(Beginning of Page extract)
Thai banker (born 1959)

Chartsiri Sophonpanich (ชาติศิริ โสภณพนิช, , 陳智深, Teochew: Tâng Tì-tshim; born 12 May 1959) is a Thai banker. He currently serves as president of Bangkok Bank, the largest commercial bank in Thailand and one of the largest regional banks in Southeast Asia, and chairman of Bangkok Bank (China), a wholly owned subsidiary of Bangkok Bank. He held various senior management positions in Bangkok Bank before being appointed president in December 1994 and has been a member of the board of executive directors since 1992.

== Career ==
Chartsiri received a bachelor's degree in chemical engineering from Worcester Polytechnic Institute. He went on to study at the Massachusetts Institute of Technology, where he received a master's degree in chemical engineering and a master's degree in management.

Under his leadership, Bangkok Bank has expanded its operations and now has a local network of over 1160 branches, 117 business centers and 126 business desks, and more than 17 million deposit accounts. The bank has more than 300 international branches in 14 economies, including fully owned subsidiaries in China, Indonesia and Malaysia. Bangkok Bank is the only Thai bank to have a branch in Myanmar where its Yangon Branch opened on 2 June 2015. Along with its successful commercial operations, the bank is also a strong supporter of Thailand's community and plays an active role in a number of social development and educational initiatives.

Chartsiri also served as the chairman of the Thai Bankers' Association from 2002 to 2005, a member of the Payment Systems Committee of the Bank of Thailand, and a member of the committee of the Thailand Board of Investment. He is also a director of Post Publishing and a member of the board of trustees of Bangkok University and of Singapore Management University.
(End of Page extract)
# Activity A
Return the stretch of the Chartsiri Sophonpanich profile from "Thai banker (born" through "degree in management.", word for word.
# Activity B
Write the next part of the Chartsiri Sophonpanich profile, picking up after its final sentence.
(Beginning of Supplied data)
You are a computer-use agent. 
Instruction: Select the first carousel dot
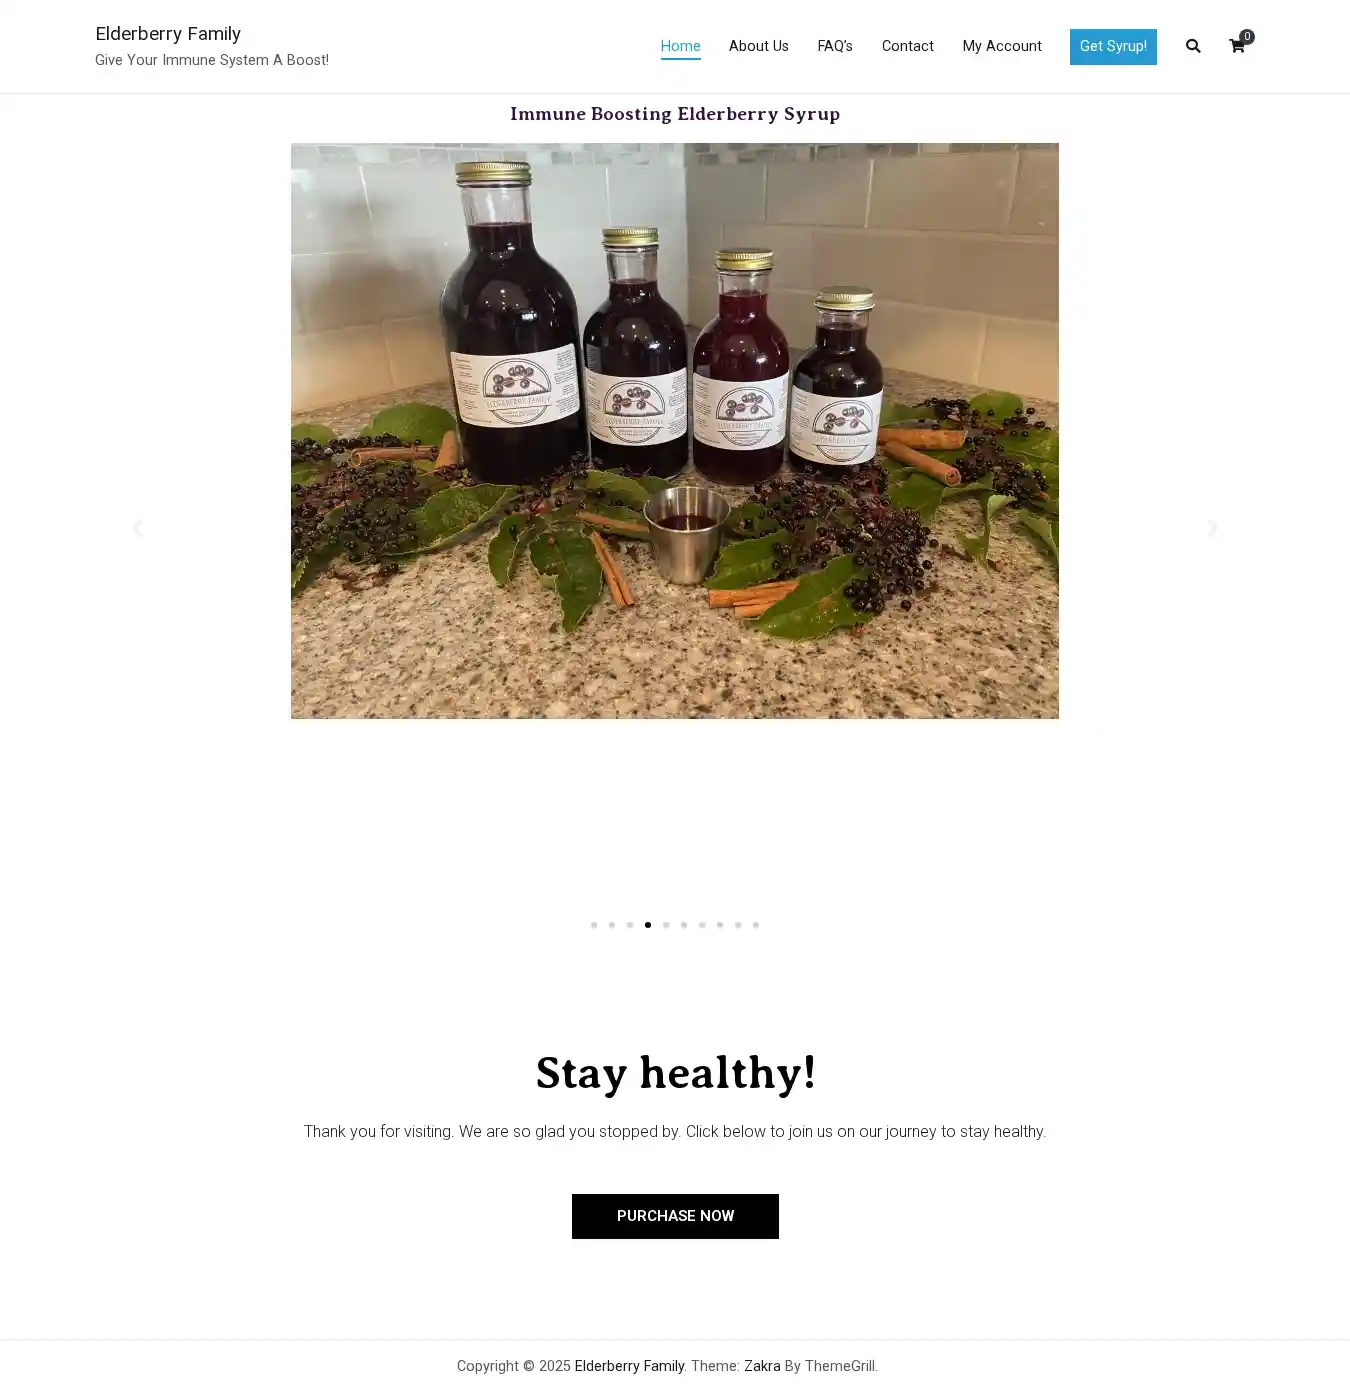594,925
(End of Supplied data)
(Beginning of Supplied data)
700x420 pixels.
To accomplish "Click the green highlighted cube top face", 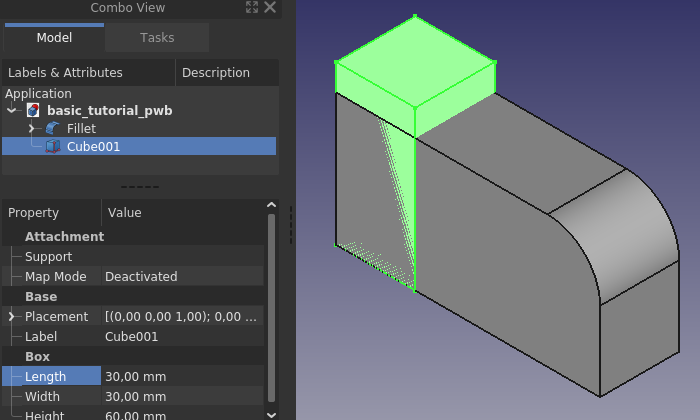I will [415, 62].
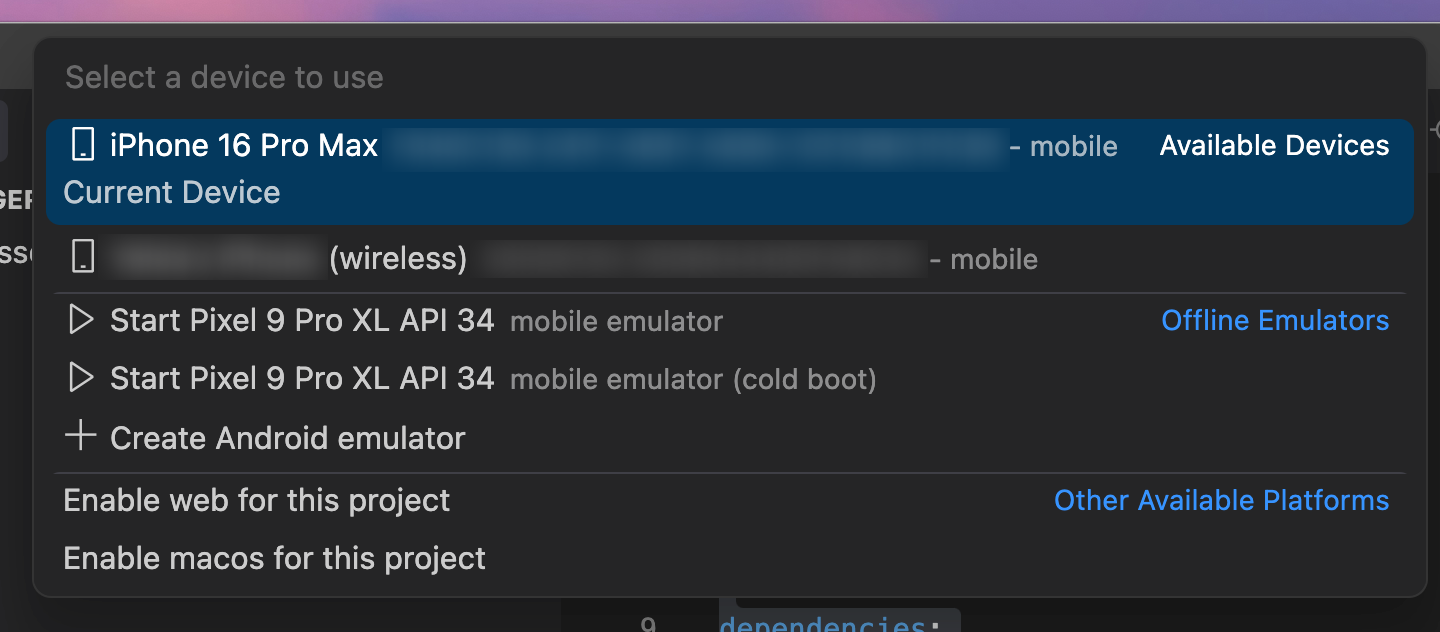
(End of Supplied data)
# Final answer A
Thai banker (born 1959)

Chartsiri Sophonpanich (ชาติศิริ โสภณพนิช, , 陳智深, Teochew: Tâng Tì-tshim; born 12 May 1959) is a Thai banker. He currently serves as president of Bangkok Bank, the largest commercial bank in Thailand and one of the largest regional banks in Southeast Asia, and chairman of Bangkok Bank (China), a wholly owned subsidiary of Bangkok Bank. He held various senior management positions in Bangkok Bank before being appointed president in December 1994 and has been a member of the board of executive directors since 1992.

== Career ==
Chartsiri received a bachelor's degree in chemical engineering from Worcester Polytechnic Institute. He went on to study at the Massachusetts Institute of Technology, where he received a master's degree in chemical engineering and a master's degree in management.

# Final answer B
Under Chartsiri's leadership Bangkok Bank has received hundreds of awards, including Best Bank in Thailand from The Banker and Euromoney magazines. In 2020 Bangkok Bank won the Bank of the Year award from Money & Banking, Thailand's leading monthly business and financial magazine, the 14th time the bank has received the award since 1985.

As of July 2021, he was worth US$1.15 billion according to Forbes.

== Awards ==

In 2001 he received the Banker of the Year award from Thailand's Money and Banking magazine. In 2005 he received the Achievement Award for Leadership in Thailand from the Asian Banker magazine and the Robert H. Goddard Alumni Award from Worcester Polytechnic Institute for exceptional achievement in business. In 2019 he received The Asian Banker CEO Leadership Achievement for Thailand Award 2019.

== Personal life ==
Chartsiri is the son of Chatri Sophonpanich and the grandson of Chin Sophonpanich, the founder of Bangkok Bank. The politician Kalaya Sophonpanich is his aunt. Hong Kong politician and businessman Bernard Charnwut Chan is also his cousin.